The Original America First: The Forgotten Fascism Behind MAGA
Long before Donald Trump’s red hats and rallies, there was another “America First” movement that haunted the nation’s conscience. Born in the 1930s, it was a slogan that carried the seductive ring of patriotism but hid something much darker underneath — a strain of isolationism, xenophobia, and outright fascist sympathy that took hold of American life on the eve of World War II.
The original America First Committee, founded in 1940, wasn’t a fringe group. It boasted more than 800,000 members and claimed to defend U.S. sovereignty against foreign entanglements. Its most famous spokesman was Charles Lindbergh — the heroic aviator who had once embodied American ingenuity. But in speech after speech, Lindbergh turned that celebrity into a pulpit for anti-Semitic paranoia. He warned that “the British, the Roosevelt administration, and the Jews” were conspiring to push America into war. Behind the veneer of patriotic neutrality lay the old poison of racial hierarchy and a belief that America’s destiny was to remain a fortress of Anglo-Saxon purity.
That belief wasn’t confined to isolationist politicians. Across the nation, religious demagogues and media figures gave fascism a distinctly American accent. Father Charles Coughlin, a Catholic radio priest with millions of listeners, praised Hitler and Mussolini for standing against “godless communism.” His newspaper, Social Justice, reprinted Nazi propaganda and the notorious Protocols of the Elders of Zion. Meanwhile, the German American Bund — a domestic Nazi organization — filled Madison Square Garden in 1939 with twenty thousand people saluting before a massive portrait of George Washington flanked by swastikas. Their speeches about “taking back America” could have been mistaken for the opening act of a MAGA rally eighty years later.
When fascism fell out of fashion after World War II, its followers didn’t vanish. They rebranded. Their ideas lived on through the Red Scare, McCarthyism, and later the John Birch Society — movements obsessed with an “enemy within” eroding the moral and racial fabric of America. The Cold War turned their xenophobia into virtue. The civil rights movement turned their resistance into “law and order.” And by the time Ronald Reagan declared that “government is the problem,” the old America First paranoia had become mainstream conservatism — now armed with television cameras and evangelical megachurches.
When Trump revived “America First” in 2016, it wasn’t just a marketing choice.

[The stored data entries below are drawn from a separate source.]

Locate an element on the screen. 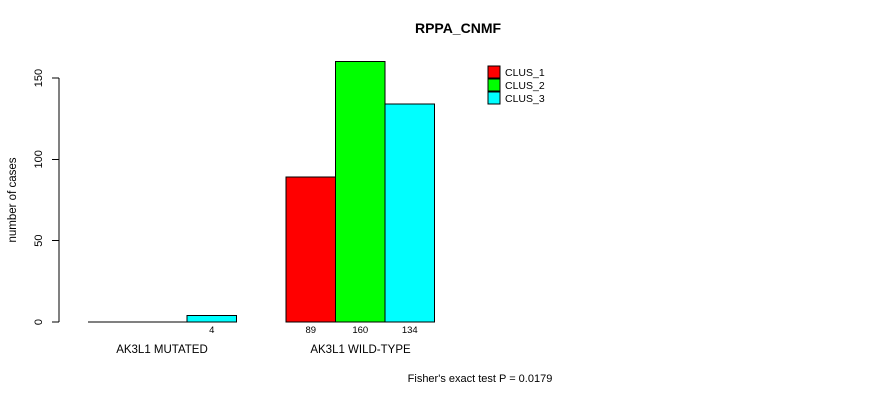  legend-item: CLUS_3 is located at coordinates (516, 98).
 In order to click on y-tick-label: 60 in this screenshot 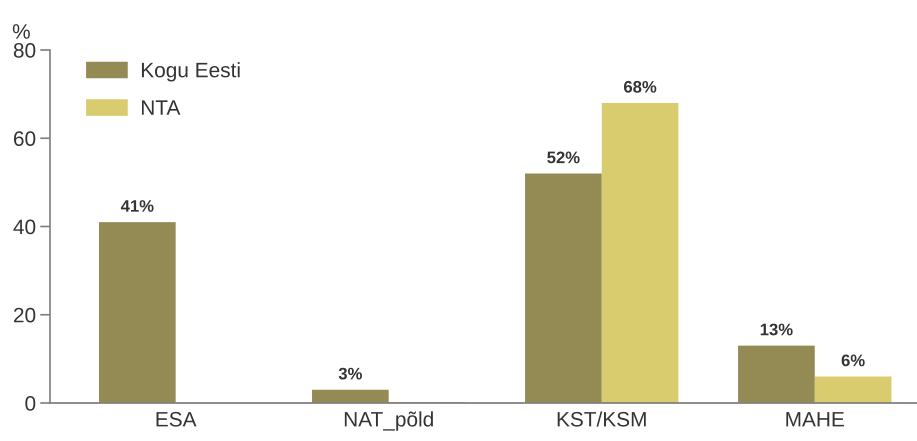, I will do `click(25, 138)`.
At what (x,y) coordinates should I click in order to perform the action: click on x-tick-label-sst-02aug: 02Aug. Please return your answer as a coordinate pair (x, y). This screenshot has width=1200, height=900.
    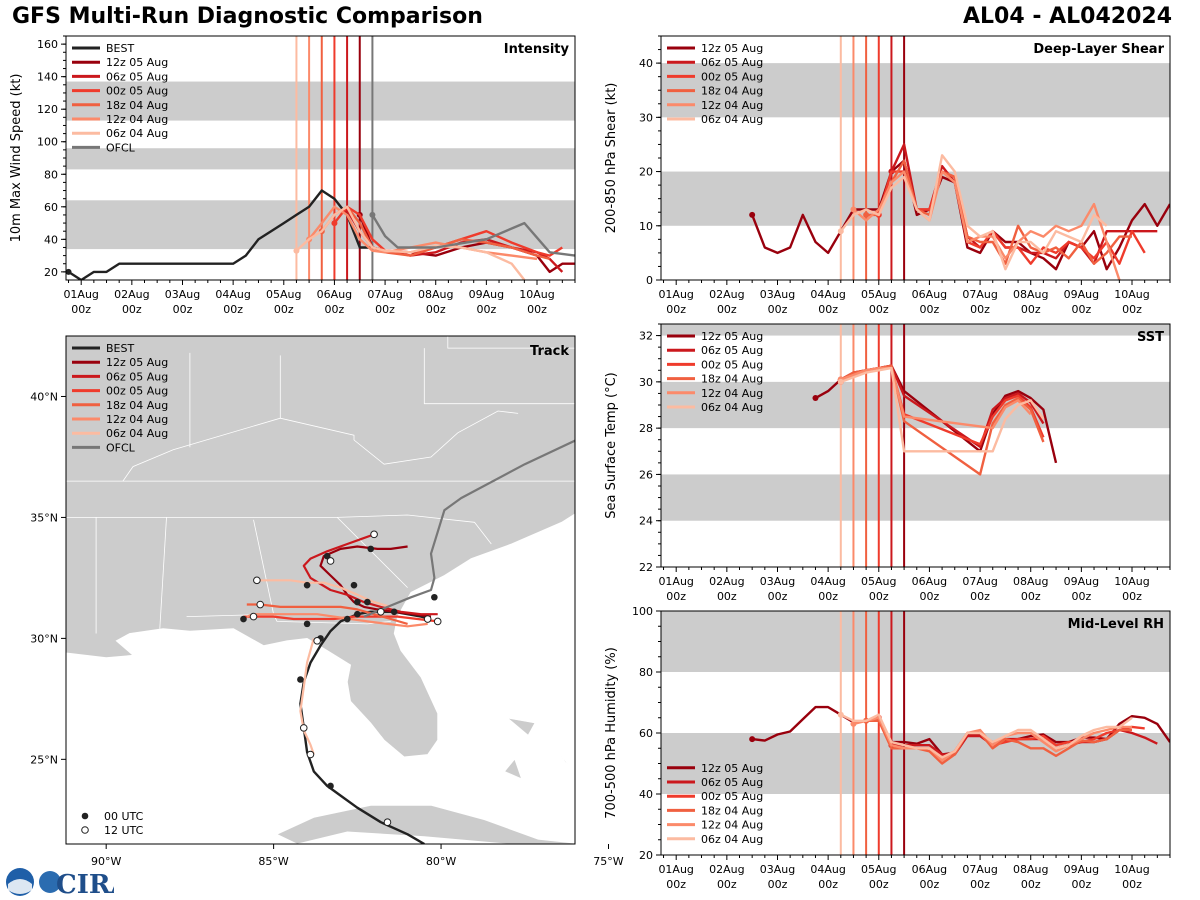
    Looking at the image, I should click on (726, 582).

It was a resurrection. The same emotional cocktail of grievance, nationalism, and fear that powered Lindbergh’s crowds was poured into new bottles: immigrants replaced Jews as scapegoats, the “deep state” replaced international conspiracies, and the language of moral decay was reborn through talk radio and cable news. MAGA wasn’t new — it was a historical recurrence, a revival of an ideology that had once sympathized with fascism and cloaked it in red, white, and blue.
What’s most frightening is not that America flirted with fascism once, but that it keeps forgetting it ever did. The slogans remain the same; the enemies just change. The ghosts of the 1930s never left — they simply put on new hats.